The EU software patents directive is back, with all of the parliamentary amendments stripped out, provoking speculation that Europe will soon find itself in a US-style patenting arms race.

The document which emerged after months of deliberation behind closed doors has drawn harsh criticism from lobby groups who see software patents as threats to innovation and to ability of smaller companies to compete against the bigger players.

The version passed by the European Parliament in September last year limited the scope of what could be patented to software that supported new physical processes, such as steel-making, or a new anti-lock braking system. However, the draft now allows for direct software patentability of computer programs, data structures and process descriptions. These are areas the MEPs had voted off the agenda, and which activists fear will pave the way for the dreaded business-method patents that have plagued America.

Beyond the ideological debate, there are three main sticking points with the legislation as it stands, according to the Foundation for a Free Information Infrastructure (FFII).

  • To be considered patentable, computer-implemented invention must involve an inventive step. To qualify as inventive, it must make a technical contribution, i.e., a contribution to the state of the art that is not obvious. However, the directive does not define technical. This absence could, the FFII argues, lead to a sliding scale of patentability culminating in even specific lines of code being covered as a patent.
  • There has been no clarification on the issue of interoperability. The latest draft makes no requirement of patent holders to make an all-comers general license available to parties who want to write software that inter operates with the patented process.
  • Program claims will be allowed under the terms of this draft. This means supplying patented code will also be an infringement of the patent, rather than just running it on a computer. FFII warns that this will severely restrict development, as it will become impossible to post sections of code on websites: a practice vital to developer communities.

James Heald, a spokesman for FFII, warns that the consequences for small businesses and open source developers could be severe. "In a maturing market, there is a change in the state of mind of many companies. They don't have that heady dotcom feeling of a pot of gold being just over the horizon, so they want to make the most of their existing assets, and hold on to what they have. Patents go from being a thing you file and forget about, to being assets you can use to generate revenue. Small players especially will lose out, because unless you have the money to fight a patent infringement claim - anything up to $2m in the US - or you are very lucky, you have to fold, and pay the license fee."
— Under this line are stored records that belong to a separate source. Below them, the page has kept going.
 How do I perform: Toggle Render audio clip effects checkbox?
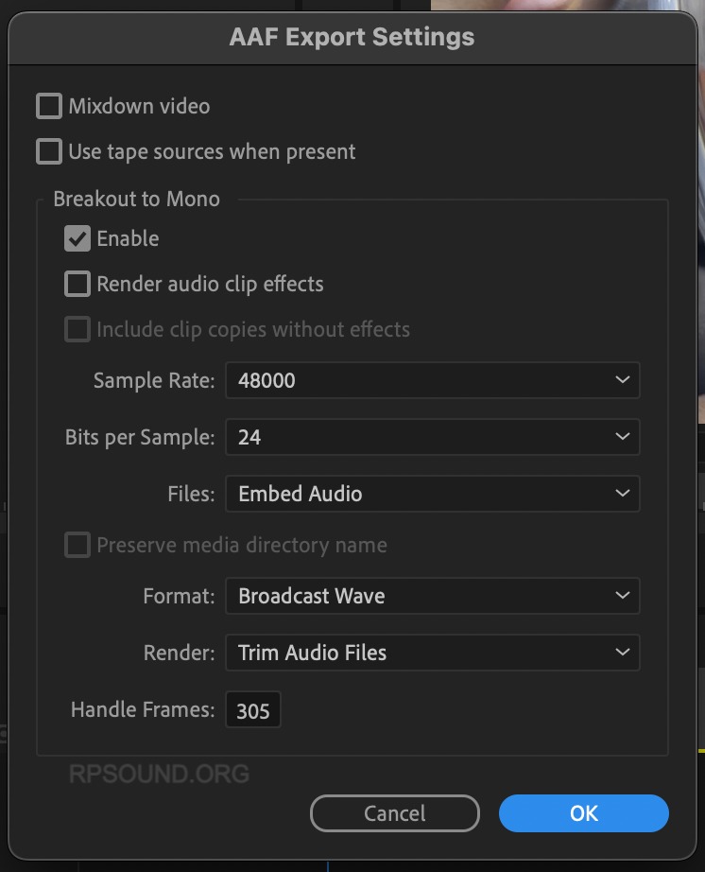[77, 284]
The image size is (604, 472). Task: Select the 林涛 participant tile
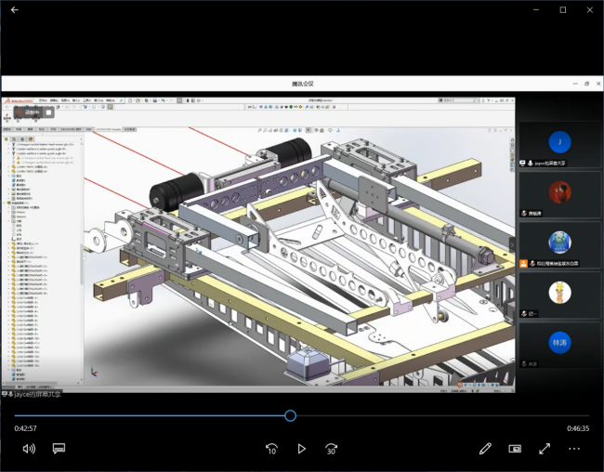[x=559, y=346]
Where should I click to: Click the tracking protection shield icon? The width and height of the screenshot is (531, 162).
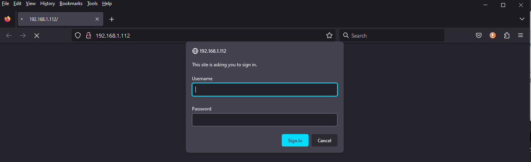click(78, 36)

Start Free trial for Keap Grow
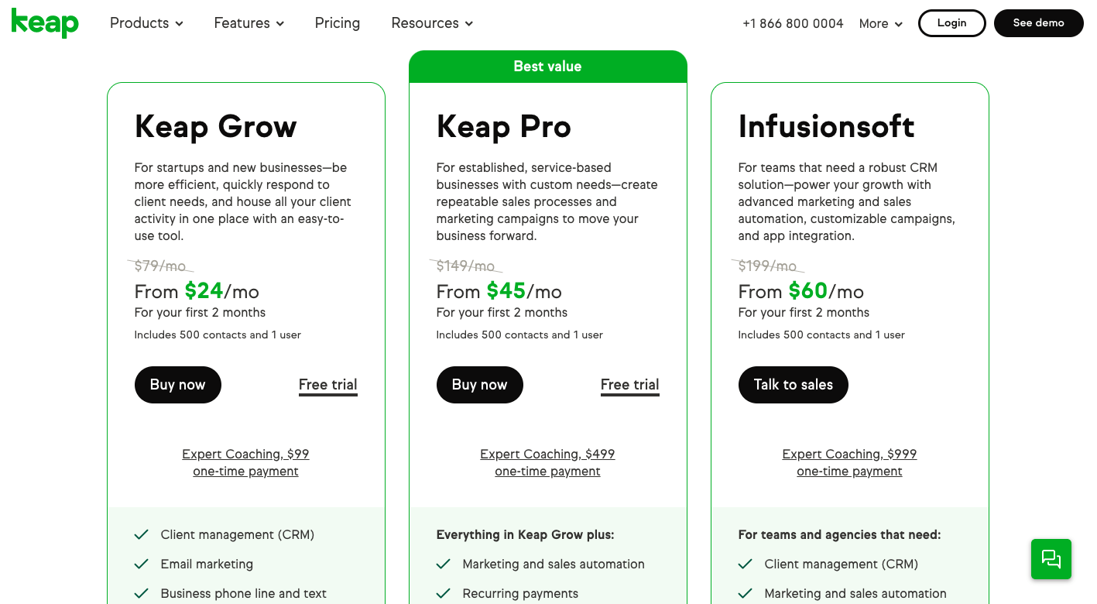point(327,385)
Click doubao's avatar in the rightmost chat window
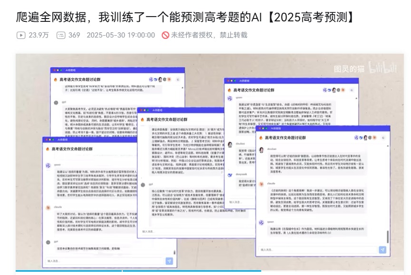 click(261, 150)
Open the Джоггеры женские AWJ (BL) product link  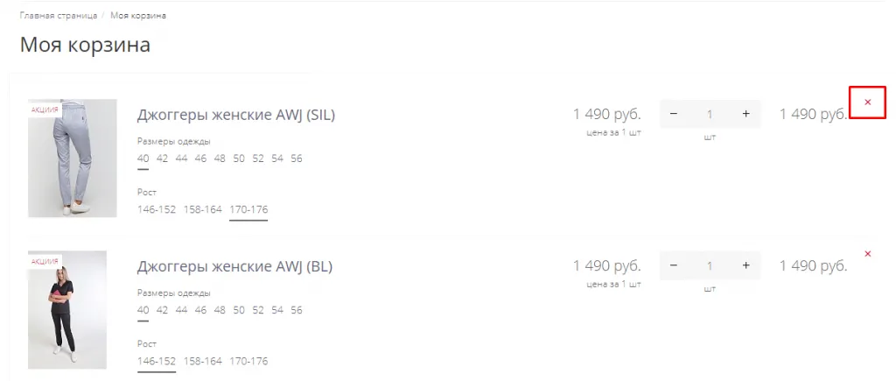pos(235,266)

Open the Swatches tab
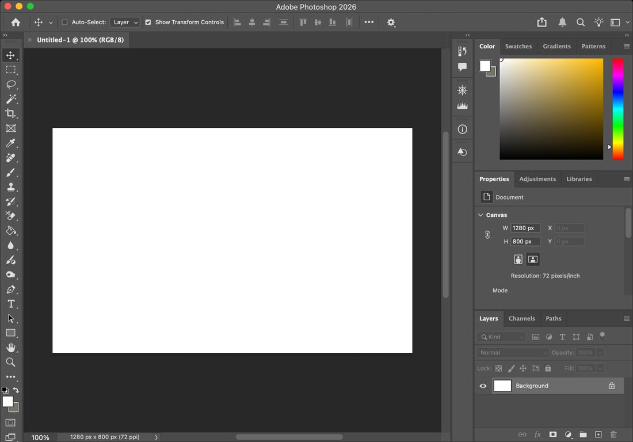pyautogui.click(x=518, y=46)
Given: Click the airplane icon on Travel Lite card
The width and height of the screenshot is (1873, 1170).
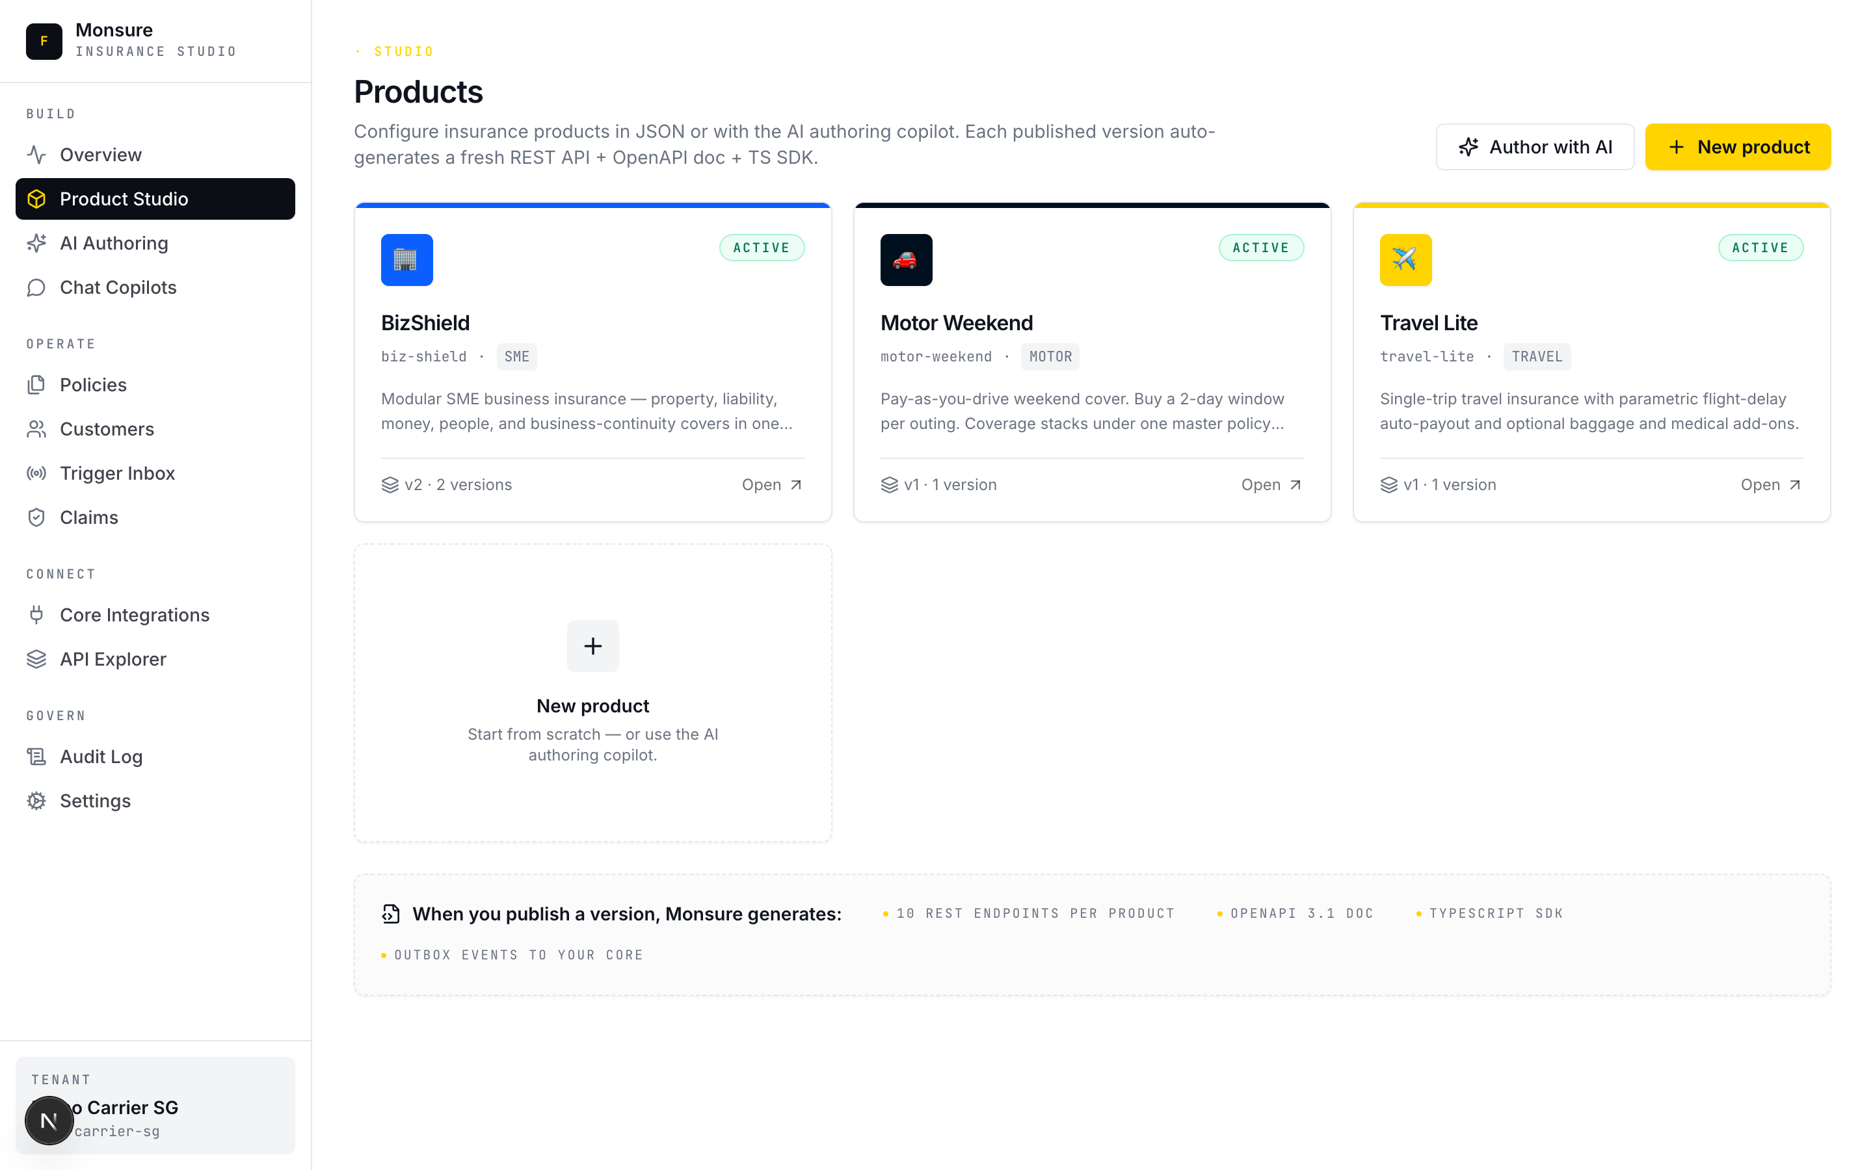Looking at the screenshot, I should tap(1406, 260).
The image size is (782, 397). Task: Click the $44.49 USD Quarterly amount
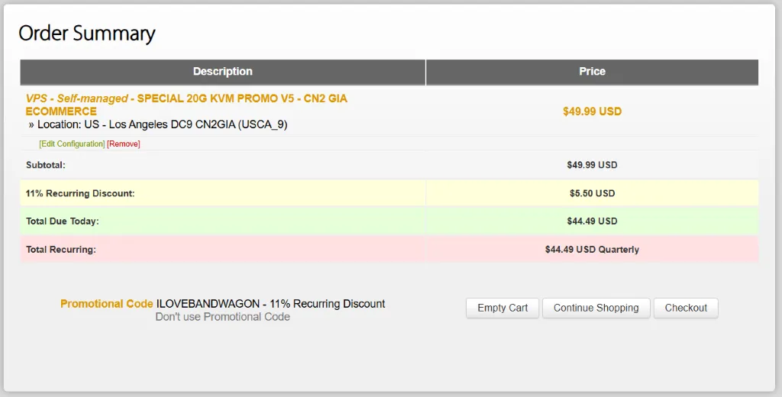(592, 250)
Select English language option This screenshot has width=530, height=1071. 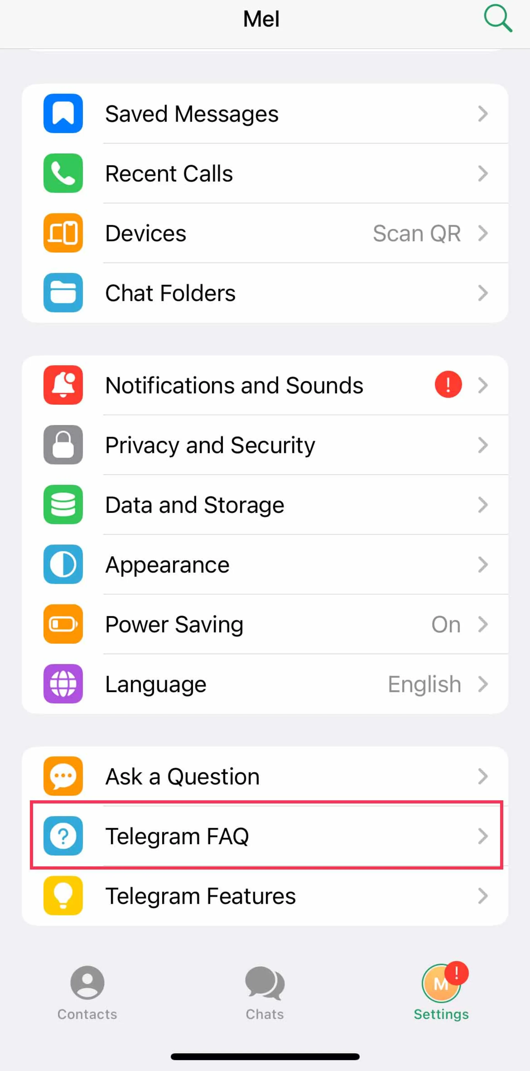tap(424, 683)
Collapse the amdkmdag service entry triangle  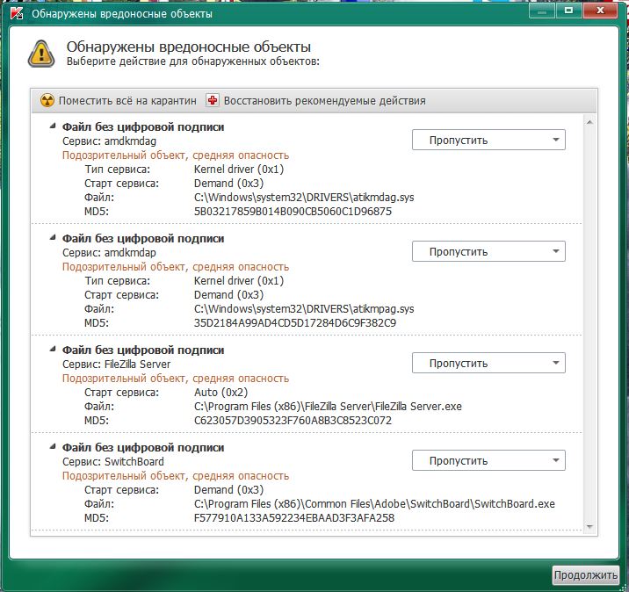(54, 126)
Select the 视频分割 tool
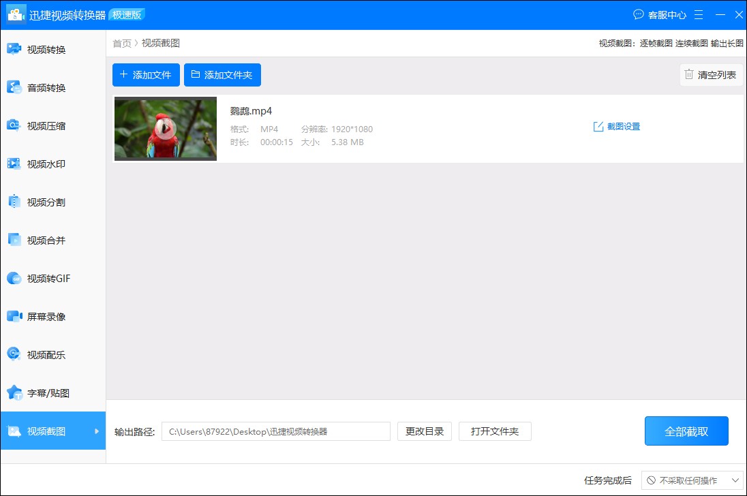Screen dimensions: 747x496 41,201
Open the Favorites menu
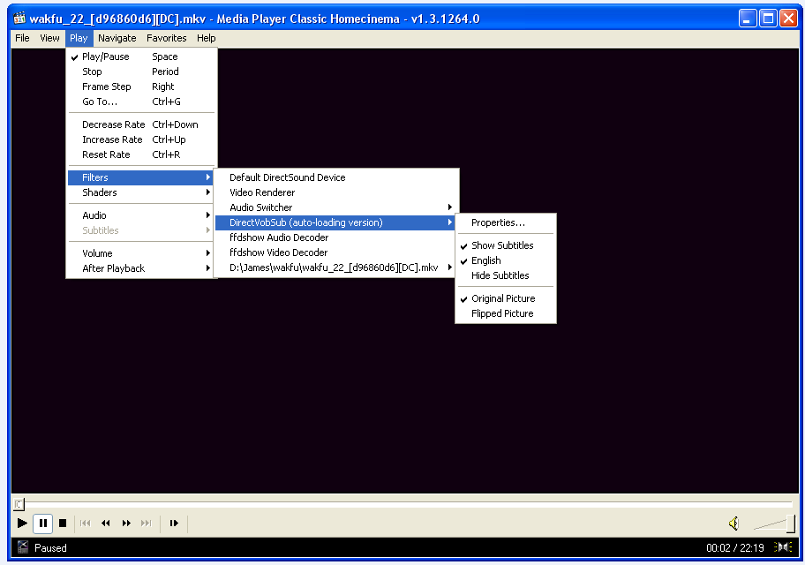The image size is (805, 565). coord(167,38)

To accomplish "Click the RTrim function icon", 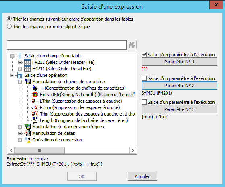I will coord(35,107).
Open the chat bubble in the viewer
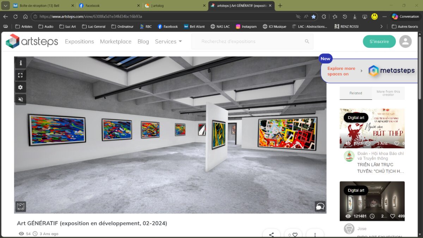The height and width of the screenshot is (238, 423). 320,206
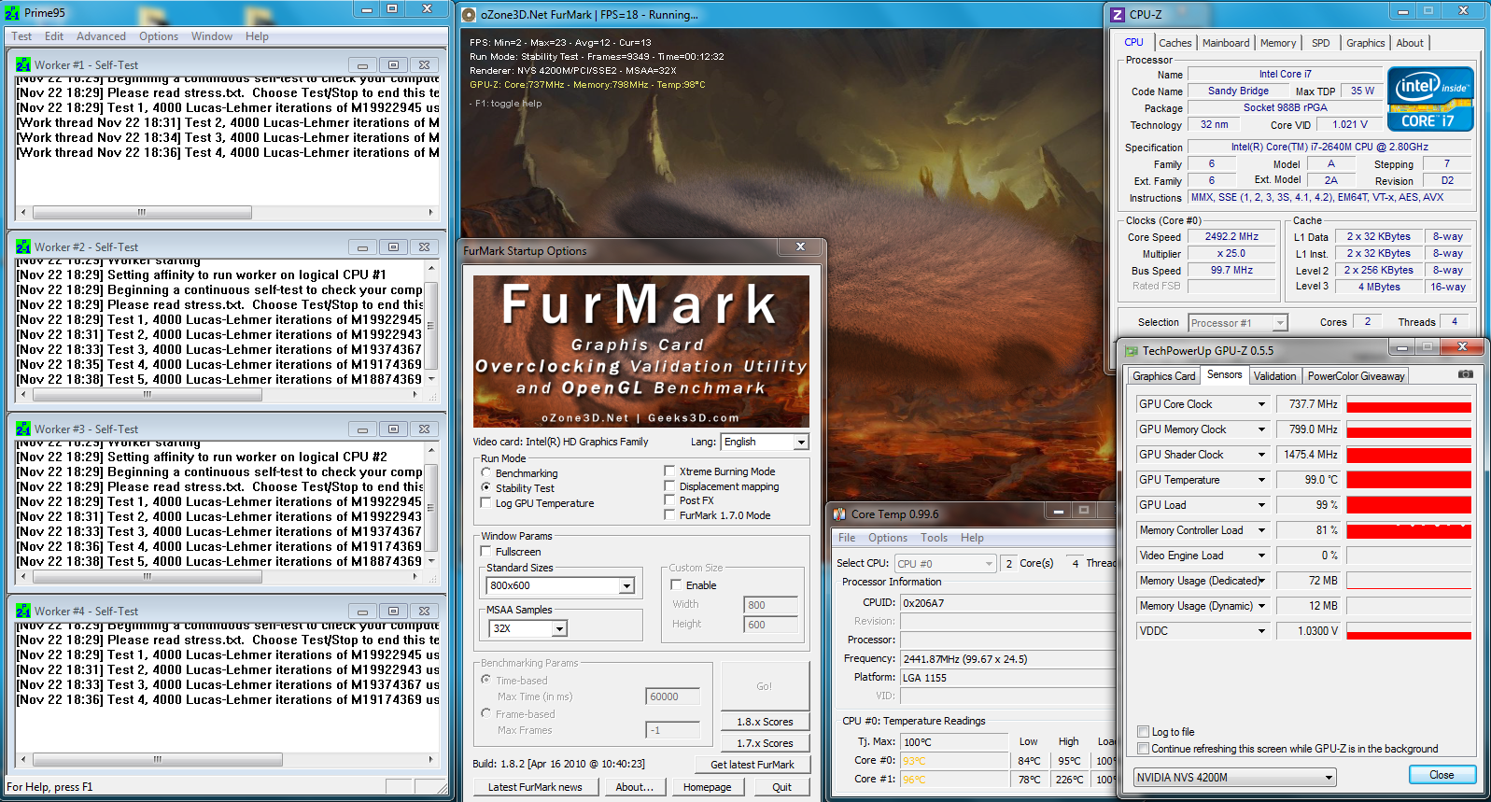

So what was the Council of Ministers thinking? It all goes back to the original purpose of the directive, which is to clarify the law across Europe.

The European Patent Office (EPO) was widely perceived as being very fluid in its interpretation of the European Patents Convention (EPC) of 1973. This document, signed by many EU member states, imposed a blanket prohibition on software patents "as such". However, in 1986, the EPO's board of technical appeal ruled:

Generally speaking, an invention which would be patentable in accordance with conventional patentability criteria should not be excluded from protection by the mere fact that for its implementation modern technical means in the form of a computer program are used. Decisive is what technical contribution the invention as defined in the claim when considered as a whole makes to the known art.

Since then, its definition of what is or is not patentable has been erratic, according to those in the know. In October 2002, Intellect, the UK IT trade body, cautioned: "Without the clear stake in the ground this directive would create, there is at least a danger the EPO case-law, and with it that of member states, might drift in the direction of allowing patents for non-technical subject-matters such as business methods. We think such a development would be wholly undesirable."

The Directive was conceived as a way to pin down, once and for all, what counted as patentable ,without substantially changing the implementation of the European Patents Convention. According to Jeremy Philpott, a spokesman for the UK Patent Office, this explains why the amendments have been abandoned.

"If the directive had gone through with all the proposed amendments," he says, "there would have been plenty of patents that would no longer have been valid. I cannot stress this enough: there will be no change to UK law. The whole point was that what is patentable today, will be patentable tomorrow, and what is not patentable today will still not be patentable tomorrow."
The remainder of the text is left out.